◆ **Short task**
Reproduce the lines of the listing below verbatim, starting at the line that contains "Given: Click the Follow button" and ending at the line that contains "click(x=376, y=147)", and give no other lines.

◆ **Records shown**
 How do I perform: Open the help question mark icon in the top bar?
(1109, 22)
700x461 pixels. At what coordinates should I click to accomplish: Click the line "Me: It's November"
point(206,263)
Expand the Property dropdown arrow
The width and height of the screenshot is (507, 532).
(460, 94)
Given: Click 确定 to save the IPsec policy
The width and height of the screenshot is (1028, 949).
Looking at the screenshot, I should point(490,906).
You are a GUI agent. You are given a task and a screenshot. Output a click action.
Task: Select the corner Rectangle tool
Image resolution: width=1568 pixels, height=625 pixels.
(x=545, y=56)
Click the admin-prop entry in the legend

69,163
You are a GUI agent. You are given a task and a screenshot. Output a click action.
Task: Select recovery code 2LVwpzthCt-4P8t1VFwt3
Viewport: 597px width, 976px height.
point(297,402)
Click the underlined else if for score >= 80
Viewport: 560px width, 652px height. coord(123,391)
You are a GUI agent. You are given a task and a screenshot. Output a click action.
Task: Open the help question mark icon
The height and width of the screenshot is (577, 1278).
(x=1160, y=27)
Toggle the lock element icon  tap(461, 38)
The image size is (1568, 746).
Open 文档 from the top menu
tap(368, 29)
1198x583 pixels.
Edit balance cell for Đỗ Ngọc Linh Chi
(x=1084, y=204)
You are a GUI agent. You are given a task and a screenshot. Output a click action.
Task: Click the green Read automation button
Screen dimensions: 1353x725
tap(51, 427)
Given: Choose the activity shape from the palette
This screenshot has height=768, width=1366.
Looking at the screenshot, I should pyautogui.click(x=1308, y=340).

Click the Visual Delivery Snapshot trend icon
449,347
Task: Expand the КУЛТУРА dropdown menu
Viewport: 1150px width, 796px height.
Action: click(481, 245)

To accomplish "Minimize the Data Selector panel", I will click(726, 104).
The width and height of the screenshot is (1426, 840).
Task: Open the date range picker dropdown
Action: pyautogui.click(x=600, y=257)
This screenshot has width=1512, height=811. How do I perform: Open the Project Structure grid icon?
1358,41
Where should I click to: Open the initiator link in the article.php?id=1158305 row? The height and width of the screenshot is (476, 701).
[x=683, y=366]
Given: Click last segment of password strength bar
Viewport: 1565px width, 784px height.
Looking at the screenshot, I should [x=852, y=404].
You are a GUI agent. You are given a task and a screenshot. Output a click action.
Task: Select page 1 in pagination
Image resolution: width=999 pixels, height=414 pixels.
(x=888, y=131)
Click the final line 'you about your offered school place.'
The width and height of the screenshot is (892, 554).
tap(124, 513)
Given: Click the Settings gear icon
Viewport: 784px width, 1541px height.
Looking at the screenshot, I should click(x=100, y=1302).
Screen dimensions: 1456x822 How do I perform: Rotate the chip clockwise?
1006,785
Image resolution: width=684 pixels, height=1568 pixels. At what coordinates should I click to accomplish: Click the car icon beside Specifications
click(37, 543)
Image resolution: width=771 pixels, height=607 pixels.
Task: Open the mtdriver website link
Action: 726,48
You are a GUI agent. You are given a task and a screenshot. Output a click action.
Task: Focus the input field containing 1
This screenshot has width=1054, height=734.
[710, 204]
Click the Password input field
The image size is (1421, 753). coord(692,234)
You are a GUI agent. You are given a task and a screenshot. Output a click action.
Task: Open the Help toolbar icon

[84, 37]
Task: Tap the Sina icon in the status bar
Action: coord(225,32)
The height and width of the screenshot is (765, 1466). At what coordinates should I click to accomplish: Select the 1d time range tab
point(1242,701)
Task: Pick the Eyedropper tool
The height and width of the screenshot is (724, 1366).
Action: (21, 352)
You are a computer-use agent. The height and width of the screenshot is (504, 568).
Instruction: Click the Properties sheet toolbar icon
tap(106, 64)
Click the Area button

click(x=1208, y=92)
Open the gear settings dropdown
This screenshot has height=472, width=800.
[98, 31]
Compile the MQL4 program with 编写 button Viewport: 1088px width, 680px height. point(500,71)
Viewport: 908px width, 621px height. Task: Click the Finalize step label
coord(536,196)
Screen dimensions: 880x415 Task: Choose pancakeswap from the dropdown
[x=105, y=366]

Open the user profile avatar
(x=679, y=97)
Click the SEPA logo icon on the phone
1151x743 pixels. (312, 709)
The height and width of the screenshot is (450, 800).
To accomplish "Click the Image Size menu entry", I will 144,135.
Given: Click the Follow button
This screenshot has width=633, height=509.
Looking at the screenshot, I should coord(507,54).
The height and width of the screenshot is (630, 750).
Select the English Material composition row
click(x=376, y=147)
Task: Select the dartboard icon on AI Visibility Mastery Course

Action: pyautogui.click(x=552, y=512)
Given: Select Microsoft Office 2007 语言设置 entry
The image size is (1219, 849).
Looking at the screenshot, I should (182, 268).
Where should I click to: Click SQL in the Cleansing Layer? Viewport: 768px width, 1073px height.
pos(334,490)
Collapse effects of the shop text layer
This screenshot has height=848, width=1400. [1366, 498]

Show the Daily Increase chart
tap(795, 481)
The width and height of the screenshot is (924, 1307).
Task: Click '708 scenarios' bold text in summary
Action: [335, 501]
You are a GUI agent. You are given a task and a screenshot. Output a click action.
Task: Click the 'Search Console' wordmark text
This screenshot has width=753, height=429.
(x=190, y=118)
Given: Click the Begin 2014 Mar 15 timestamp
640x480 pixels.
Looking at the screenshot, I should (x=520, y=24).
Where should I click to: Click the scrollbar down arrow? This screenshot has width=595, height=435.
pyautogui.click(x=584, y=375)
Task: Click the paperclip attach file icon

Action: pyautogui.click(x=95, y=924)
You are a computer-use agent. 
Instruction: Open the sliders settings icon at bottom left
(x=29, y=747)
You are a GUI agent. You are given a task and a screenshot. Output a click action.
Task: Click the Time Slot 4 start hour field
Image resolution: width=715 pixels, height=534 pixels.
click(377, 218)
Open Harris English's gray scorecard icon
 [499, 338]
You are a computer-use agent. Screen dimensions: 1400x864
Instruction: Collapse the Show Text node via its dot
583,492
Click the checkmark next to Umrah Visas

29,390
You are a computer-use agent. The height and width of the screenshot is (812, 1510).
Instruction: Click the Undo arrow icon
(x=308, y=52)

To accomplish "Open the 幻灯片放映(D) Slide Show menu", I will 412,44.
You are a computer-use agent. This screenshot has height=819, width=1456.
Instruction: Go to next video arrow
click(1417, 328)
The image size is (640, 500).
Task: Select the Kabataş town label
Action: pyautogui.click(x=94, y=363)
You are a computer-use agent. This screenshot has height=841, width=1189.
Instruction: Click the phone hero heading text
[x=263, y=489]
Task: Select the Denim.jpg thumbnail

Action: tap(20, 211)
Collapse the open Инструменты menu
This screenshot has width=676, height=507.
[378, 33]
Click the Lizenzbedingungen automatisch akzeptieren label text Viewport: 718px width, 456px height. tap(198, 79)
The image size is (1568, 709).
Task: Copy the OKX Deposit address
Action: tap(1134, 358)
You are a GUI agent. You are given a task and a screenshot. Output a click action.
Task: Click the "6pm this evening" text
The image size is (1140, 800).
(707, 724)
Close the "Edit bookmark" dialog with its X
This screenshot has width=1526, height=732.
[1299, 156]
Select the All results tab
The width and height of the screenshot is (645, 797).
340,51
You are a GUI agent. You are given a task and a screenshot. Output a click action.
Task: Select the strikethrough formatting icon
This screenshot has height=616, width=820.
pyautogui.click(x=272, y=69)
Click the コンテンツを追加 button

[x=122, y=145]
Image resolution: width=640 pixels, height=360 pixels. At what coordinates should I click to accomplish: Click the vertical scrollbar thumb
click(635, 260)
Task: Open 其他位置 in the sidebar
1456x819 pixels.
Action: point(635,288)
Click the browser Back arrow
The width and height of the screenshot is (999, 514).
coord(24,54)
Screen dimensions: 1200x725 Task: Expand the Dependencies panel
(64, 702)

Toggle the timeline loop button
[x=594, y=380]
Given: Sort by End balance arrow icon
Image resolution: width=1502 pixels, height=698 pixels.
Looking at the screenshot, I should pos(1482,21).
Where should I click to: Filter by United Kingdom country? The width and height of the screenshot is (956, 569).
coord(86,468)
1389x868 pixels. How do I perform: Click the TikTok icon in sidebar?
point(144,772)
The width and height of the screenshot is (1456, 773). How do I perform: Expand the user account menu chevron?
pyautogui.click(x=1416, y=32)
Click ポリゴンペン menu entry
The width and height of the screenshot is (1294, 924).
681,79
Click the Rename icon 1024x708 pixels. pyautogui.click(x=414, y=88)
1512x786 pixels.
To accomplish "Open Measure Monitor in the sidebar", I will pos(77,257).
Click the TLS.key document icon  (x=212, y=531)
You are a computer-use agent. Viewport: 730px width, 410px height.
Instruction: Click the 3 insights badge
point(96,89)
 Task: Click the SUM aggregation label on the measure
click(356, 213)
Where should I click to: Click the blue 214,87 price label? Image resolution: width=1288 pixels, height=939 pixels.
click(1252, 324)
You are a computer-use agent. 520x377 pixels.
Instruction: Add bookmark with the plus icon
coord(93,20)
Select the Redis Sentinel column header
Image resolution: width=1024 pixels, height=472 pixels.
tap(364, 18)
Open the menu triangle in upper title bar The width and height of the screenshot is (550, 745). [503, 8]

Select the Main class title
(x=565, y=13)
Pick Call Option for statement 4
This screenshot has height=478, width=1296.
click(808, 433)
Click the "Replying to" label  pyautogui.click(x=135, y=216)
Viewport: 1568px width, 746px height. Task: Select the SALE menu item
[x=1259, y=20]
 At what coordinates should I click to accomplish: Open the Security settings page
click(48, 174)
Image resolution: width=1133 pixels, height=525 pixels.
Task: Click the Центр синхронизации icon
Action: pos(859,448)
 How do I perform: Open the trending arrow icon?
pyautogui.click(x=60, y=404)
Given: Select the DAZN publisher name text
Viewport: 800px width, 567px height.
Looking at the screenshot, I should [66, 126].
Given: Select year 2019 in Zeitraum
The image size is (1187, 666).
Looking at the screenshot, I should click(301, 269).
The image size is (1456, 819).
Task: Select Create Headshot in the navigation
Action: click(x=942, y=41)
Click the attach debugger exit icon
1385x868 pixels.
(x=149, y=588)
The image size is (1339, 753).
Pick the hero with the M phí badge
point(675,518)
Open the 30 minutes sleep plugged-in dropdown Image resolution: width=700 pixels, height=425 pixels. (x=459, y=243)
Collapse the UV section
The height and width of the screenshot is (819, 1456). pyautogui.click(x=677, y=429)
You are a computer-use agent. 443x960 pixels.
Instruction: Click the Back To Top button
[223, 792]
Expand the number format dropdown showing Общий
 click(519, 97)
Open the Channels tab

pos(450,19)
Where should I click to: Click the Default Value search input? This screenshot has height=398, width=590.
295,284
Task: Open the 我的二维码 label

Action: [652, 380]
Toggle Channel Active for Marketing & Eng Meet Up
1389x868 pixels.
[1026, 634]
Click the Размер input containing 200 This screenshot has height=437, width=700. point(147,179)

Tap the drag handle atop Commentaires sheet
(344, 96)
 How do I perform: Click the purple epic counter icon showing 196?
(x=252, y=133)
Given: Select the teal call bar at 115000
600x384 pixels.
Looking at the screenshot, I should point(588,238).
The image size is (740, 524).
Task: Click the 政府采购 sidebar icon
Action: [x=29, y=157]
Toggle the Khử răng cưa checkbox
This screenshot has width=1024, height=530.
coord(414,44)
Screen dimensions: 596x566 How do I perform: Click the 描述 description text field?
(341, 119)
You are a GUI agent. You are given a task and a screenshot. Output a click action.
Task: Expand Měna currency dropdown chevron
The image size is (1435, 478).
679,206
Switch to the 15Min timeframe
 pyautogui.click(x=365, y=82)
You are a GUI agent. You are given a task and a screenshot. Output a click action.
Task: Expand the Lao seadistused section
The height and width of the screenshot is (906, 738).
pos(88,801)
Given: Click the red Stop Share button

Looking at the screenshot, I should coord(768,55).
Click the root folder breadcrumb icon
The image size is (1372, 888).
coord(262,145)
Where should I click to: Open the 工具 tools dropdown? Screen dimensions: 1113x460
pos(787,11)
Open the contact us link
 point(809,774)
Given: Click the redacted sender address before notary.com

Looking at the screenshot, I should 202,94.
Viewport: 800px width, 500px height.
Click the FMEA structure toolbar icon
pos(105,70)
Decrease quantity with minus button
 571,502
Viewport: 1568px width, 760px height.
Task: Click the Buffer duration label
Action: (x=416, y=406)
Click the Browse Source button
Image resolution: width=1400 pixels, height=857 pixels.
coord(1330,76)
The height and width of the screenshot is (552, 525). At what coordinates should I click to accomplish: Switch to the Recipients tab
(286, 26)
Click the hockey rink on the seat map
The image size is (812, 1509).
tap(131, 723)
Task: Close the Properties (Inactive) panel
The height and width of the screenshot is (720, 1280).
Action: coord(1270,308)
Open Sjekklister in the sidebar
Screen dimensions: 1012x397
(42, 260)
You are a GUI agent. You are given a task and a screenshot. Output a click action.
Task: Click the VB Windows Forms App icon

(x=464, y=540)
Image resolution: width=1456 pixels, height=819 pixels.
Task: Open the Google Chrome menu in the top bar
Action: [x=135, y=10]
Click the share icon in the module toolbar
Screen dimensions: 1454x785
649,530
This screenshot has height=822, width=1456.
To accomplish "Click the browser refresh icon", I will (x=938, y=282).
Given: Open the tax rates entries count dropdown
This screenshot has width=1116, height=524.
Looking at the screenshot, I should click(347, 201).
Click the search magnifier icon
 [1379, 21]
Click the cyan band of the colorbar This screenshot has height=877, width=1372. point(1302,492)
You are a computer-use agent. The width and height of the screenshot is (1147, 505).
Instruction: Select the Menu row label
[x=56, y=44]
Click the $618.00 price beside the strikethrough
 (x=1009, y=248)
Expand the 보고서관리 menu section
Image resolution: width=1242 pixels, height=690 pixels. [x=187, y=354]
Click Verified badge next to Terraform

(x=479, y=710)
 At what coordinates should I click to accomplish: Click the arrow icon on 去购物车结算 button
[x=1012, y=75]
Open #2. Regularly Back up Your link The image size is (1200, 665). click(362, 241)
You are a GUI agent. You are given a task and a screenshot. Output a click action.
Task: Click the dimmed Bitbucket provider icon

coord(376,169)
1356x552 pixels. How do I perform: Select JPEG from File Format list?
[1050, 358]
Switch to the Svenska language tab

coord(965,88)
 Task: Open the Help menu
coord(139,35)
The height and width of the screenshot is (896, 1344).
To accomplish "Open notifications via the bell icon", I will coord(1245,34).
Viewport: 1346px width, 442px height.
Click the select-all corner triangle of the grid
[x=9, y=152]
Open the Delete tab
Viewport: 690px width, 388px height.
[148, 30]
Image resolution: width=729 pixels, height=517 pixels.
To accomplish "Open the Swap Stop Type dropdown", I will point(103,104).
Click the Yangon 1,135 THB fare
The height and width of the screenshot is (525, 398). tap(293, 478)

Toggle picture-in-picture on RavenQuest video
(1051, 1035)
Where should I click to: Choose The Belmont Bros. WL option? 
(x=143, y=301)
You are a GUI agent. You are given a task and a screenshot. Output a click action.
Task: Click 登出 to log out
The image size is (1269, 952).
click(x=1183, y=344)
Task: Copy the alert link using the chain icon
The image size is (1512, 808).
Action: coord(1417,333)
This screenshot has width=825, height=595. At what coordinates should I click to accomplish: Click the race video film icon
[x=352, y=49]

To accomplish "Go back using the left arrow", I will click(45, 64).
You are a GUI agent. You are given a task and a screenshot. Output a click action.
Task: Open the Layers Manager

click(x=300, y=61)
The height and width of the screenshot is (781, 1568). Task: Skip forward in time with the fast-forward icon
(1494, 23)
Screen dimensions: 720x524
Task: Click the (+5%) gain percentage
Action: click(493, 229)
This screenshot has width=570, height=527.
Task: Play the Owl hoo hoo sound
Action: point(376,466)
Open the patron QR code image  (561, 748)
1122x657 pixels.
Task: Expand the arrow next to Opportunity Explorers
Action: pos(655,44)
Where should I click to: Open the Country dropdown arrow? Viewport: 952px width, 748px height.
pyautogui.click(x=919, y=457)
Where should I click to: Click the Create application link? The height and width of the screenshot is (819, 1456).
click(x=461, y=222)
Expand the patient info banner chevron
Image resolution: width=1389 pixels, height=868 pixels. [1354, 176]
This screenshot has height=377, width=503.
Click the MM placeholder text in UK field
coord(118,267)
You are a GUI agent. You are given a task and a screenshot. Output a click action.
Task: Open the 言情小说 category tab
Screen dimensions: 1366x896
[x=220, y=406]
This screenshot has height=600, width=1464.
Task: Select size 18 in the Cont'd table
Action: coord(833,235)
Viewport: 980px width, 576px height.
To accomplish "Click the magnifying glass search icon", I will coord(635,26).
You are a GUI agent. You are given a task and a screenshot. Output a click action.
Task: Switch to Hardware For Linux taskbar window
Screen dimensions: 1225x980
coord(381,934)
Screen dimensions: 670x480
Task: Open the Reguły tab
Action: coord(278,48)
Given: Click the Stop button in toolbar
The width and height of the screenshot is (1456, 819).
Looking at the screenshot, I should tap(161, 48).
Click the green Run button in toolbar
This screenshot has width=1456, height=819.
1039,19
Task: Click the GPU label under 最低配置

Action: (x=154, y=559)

◆ **Task solution**
Given: Click the Follow button
This screenshot has width=633, height=509.
Looking at the screenshot, I should coord(507,54).
The height and width of the screenshot is (630, 750).
Select the English Material composition row
click(x=376, y=147)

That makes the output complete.